I really have no reason to be heading in this direction at this very moment. I have time to move on this assorted collection of must-do’s over the next few months or so, but for better or for worse I’ve started on some lists of things that are going to have to change in the future. I need something that will remind me of the things that will go from being a shared plan, or a joint account, or a bill in his name, to an individual responsibility. Plus, it pleases me to know that thinking about, and planning action on these things means that I am still moving forward, albeit with that little hiccup of eye surgery holding things up for a short time.
So, a few things that will need taking care of…
–Right now we have a family wireless plan. I’m seriously thinking of the old folks phone plan for my future. You know the one. AARP recommends it. It seems basic enough for my needs and as long as I can talk, text, take a few pictures and look up an address or get directions on occasion then I’m good.
–Car insurance. We now have a great rate and I think I can stay with the same company, although I have to verify that. I’ll be able to drop the coverage down as well so I think I’m set there.
–I have had my own credit card for years. That will just need an address change. I will need to remember to remove myself from the joint credit card however.
–My own bank account. That one makes me incredibly happy so I’m going to write it again: My Own Bank Account. I like the bank we jointly use now and have no intention of changing unless they start changing their services or adding weird fees.
–Amazon. This is another one that makes me happy anticipating the day that I remove him as a user of my Prime benefits. He purchased one of those Fire Stick things. I’m tired of seeing his choice of late night movie genres popping up in my recommendations list. Let’s just say we have very different taste in movies. And, I don’t really know that I will pay for Prime anymore anyway. Gonna have to watch my spending much more closely I think, but we’ll see.
–The family dentist. This one is up in the air. I don’t really have anything against our dental office I suppose, but like most of the anticipated changes, I value the idea that I simply don’t have to go there anymore if I choose not to. It feels like a time for change across the board.
–Medical insurance and physician. That’s a big one, as I will lose insurance coverage and the whole ‘new physician’ thing has been a work in progress for some time anyway. Plus we have a whole bunch of people in Washington DC planning to take away any option I may have for health insurance anyway (and dental as well) so these last two points are a bit anxiety inducing. Thankfully, once I have these cataracts removed, I’m generally a pretty healthy person. That is if you don’t count crappy arthritic joints as a health issue. Or the fact that I already qualify for senior discounts and early dinners at many restaurants. Why is it that aging past 55 is synonymous with being a “Senior” anyway. Personally I won’t acknowledge ‘Senior’ until I can get Medicare coverage.

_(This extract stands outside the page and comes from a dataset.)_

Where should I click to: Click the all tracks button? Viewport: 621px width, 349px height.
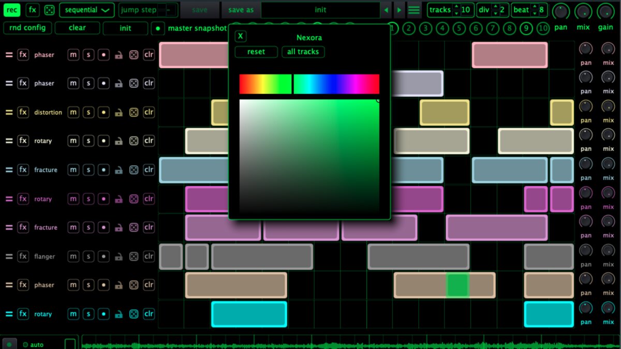303,52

Well really that seems to be about all. With the exception of some basic new household needs such as putting an electricity or garbage bill in my name when I have a place to call home I think I’m ready. The doing of all of these mundane tasks isn’t new. An original shared role that he
shirked gave up over 30 years ago, the financial responsibility for our life has fallen squarely on me. I’m well prepared.

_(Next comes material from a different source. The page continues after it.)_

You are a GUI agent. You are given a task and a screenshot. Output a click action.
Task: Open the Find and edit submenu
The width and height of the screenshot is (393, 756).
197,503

Can I also just say that I am pretty excited to be anticipating the search for a new home. While the possibilities are by no means endless I can’t begin to tell you just how pleasing it is to know that the future holds new walls and doors and spaces. They may be old, or quirky, and I anticipate very well used by others, but they will be mine. I have always associated the word ‘mine’ with a bit of a selfish tendency. It’s easy to hear the quintessential small child shouting in my head, “MINE!” and visualize that same child snatching a toy or other object away from a friend or sibling. Honestly, I am using the world mine a lot lately, and feeling selfish isn’t even an emotion that I’m willing to consider right now. MINE! = freedom.